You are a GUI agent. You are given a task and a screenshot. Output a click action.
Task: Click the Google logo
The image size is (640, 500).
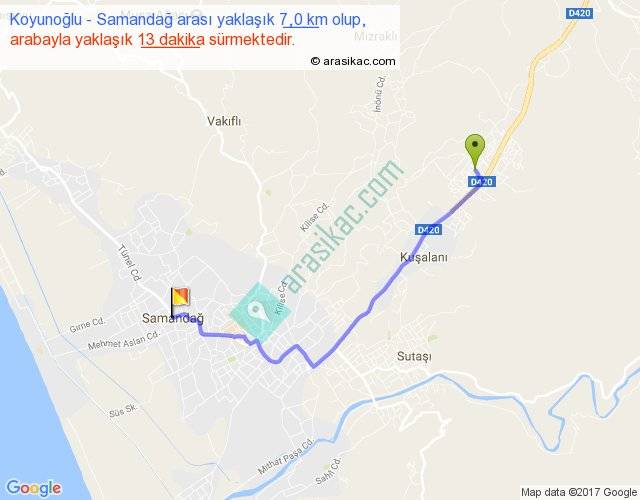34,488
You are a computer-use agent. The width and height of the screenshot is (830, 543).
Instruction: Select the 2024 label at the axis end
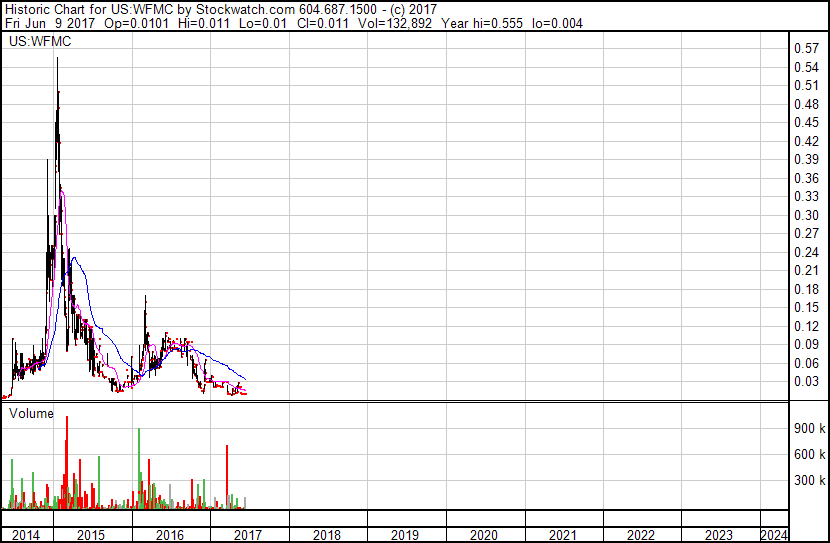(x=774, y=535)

━━━━━━━━━━━━━━━━━━━━

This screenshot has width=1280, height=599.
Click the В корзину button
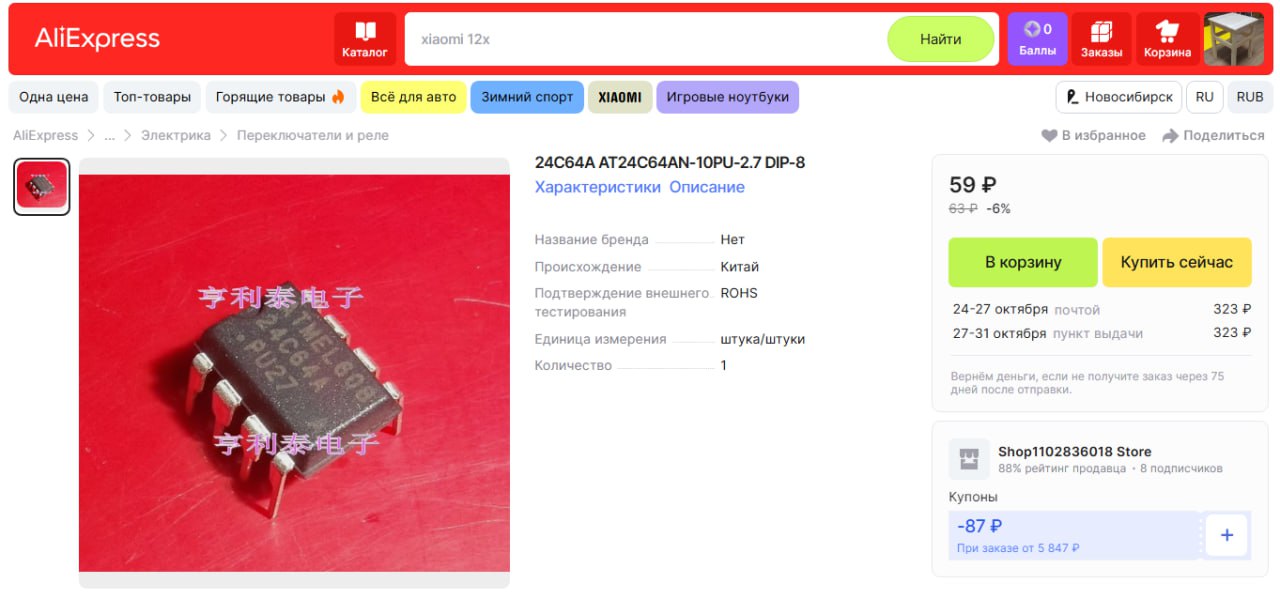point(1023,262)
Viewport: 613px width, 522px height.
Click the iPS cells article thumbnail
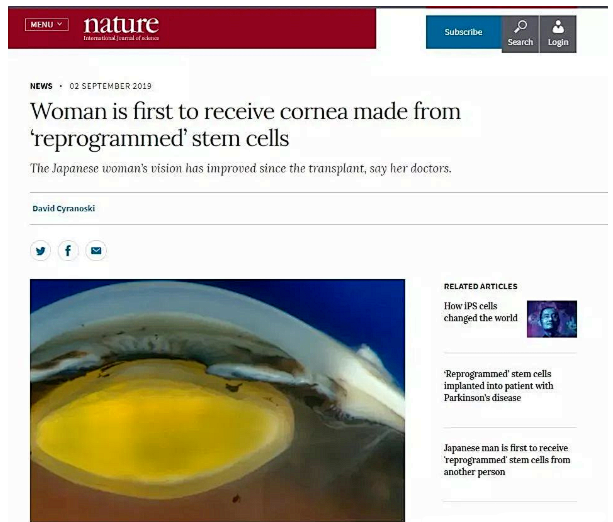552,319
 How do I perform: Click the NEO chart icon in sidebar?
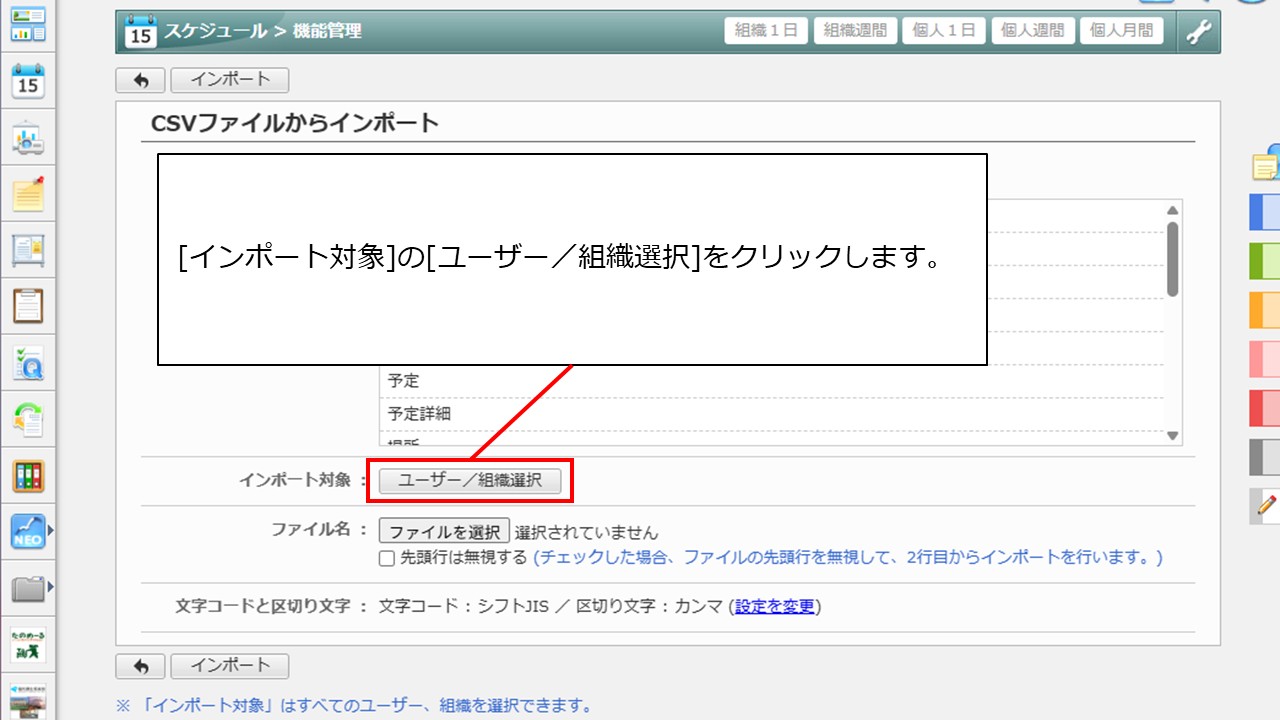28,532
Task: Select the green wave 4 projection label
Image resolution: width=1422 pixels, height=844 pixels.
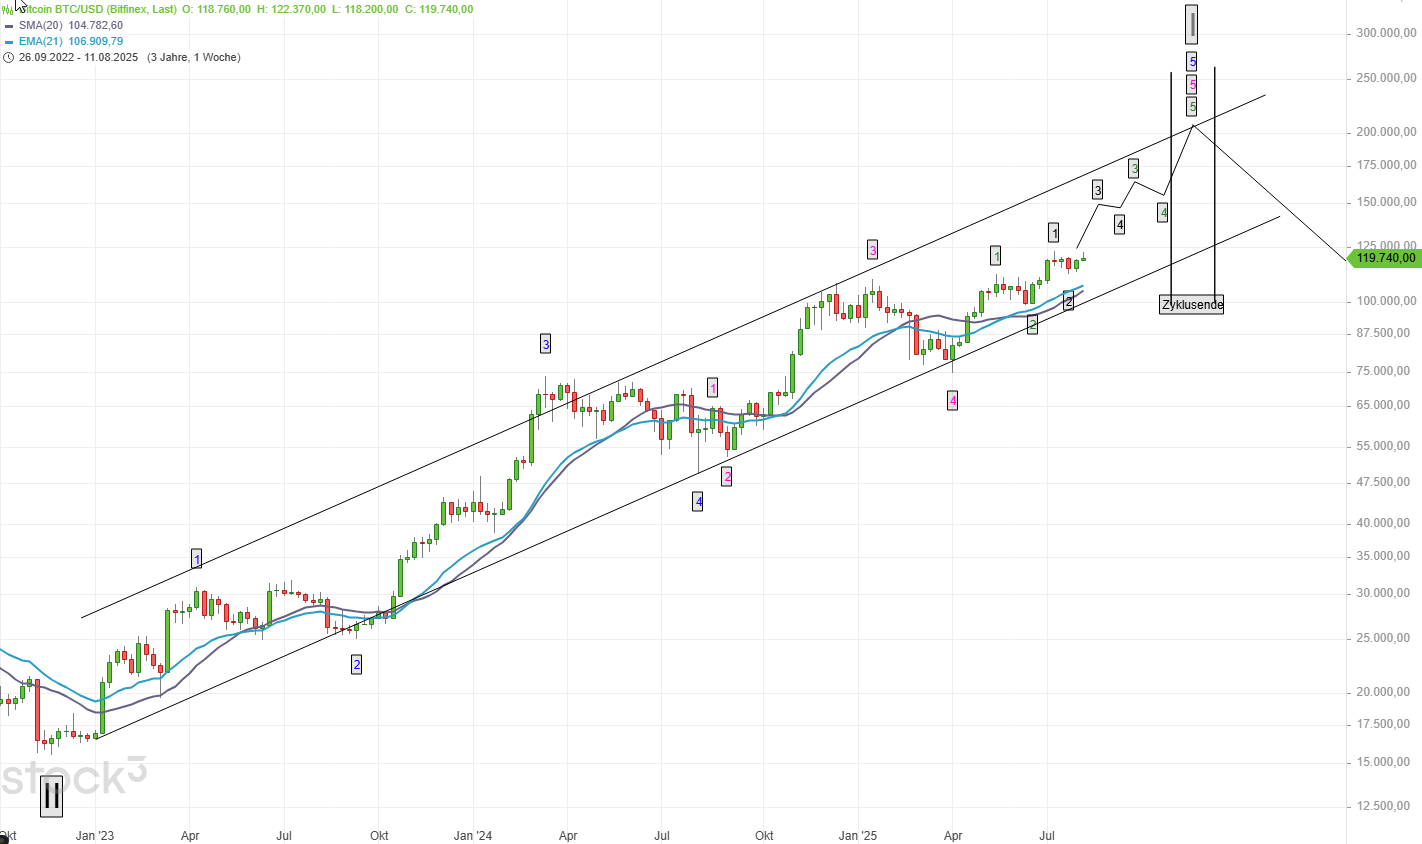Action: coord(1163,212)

━━━━━━━━━━━━━━━━━━━━

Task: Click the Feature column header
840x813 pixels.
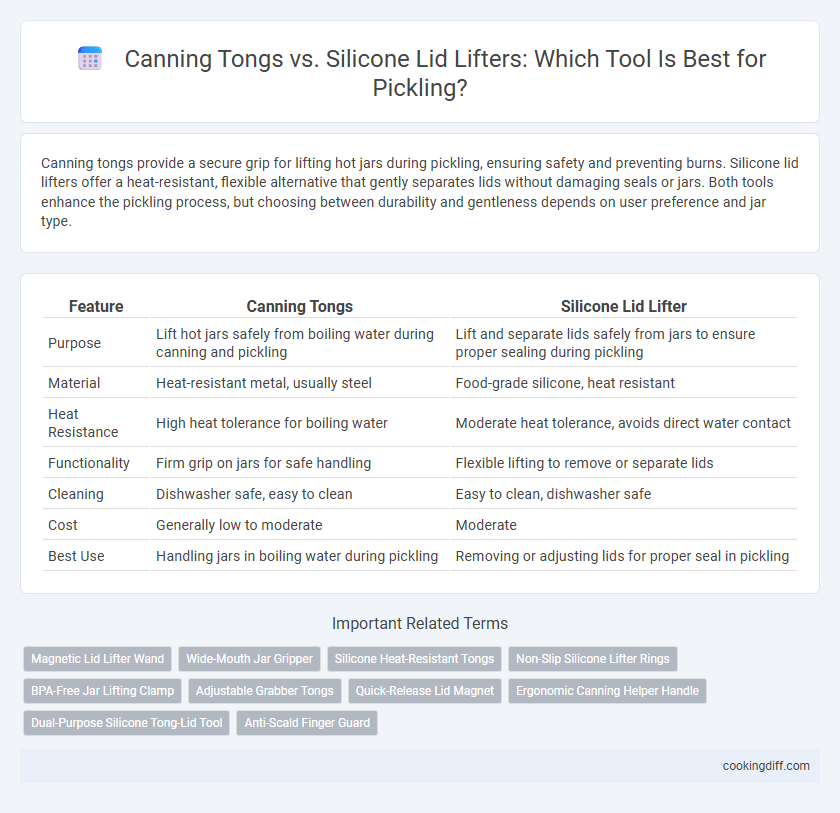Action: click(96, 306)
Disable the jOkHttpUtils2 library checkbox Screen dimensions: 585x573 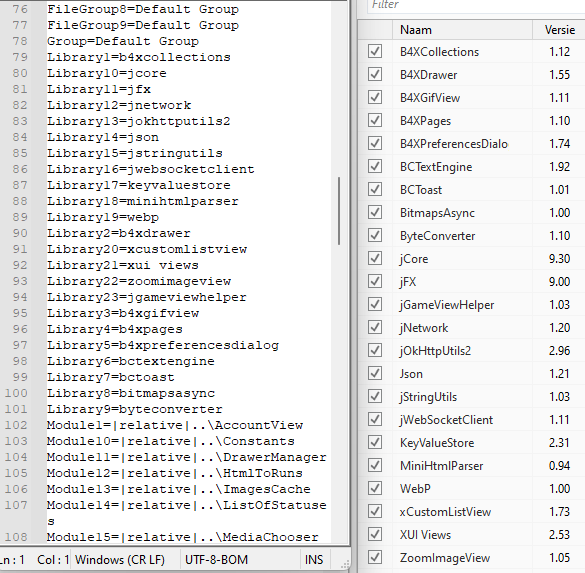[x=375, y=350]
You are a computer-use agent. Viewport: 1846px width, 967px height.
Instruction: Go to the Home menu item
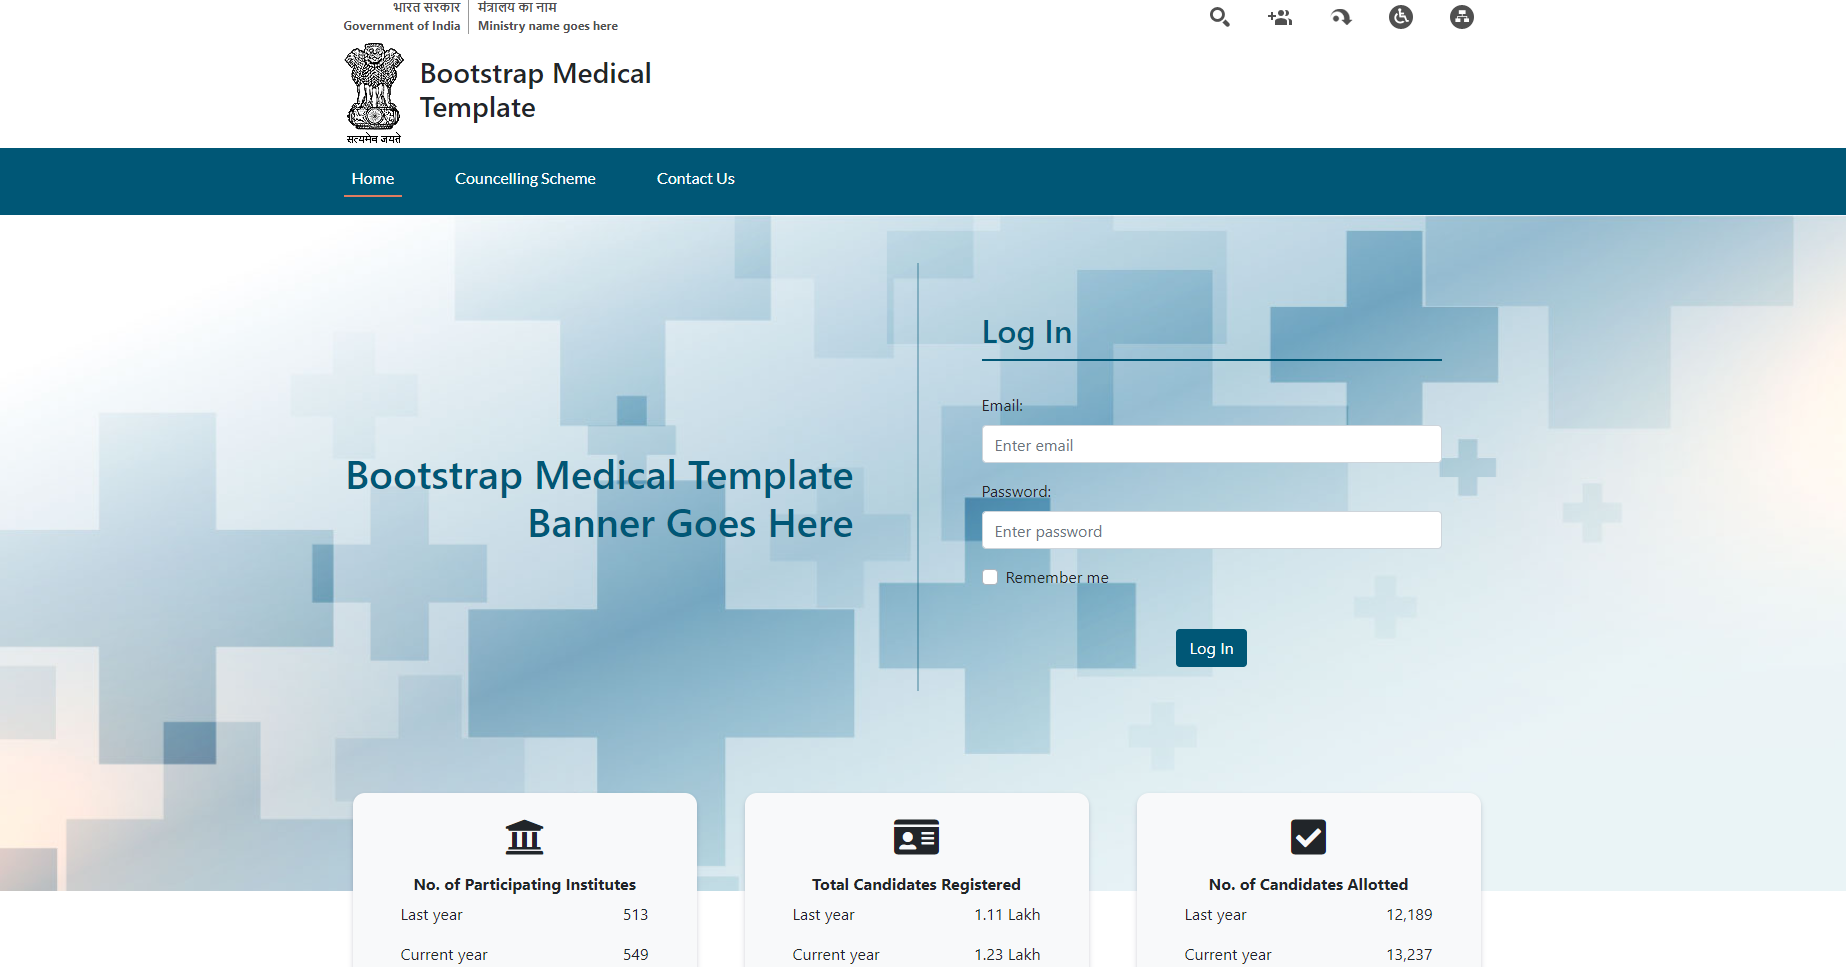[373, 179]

━━━━━━━━━━━━━━━━━━━━

◆ WHAT YOU NEED TO DO
Find how many lines in the material above hold the word "Viewport", then reply with only that figure.

◆ EXERCISE OUTPUT
2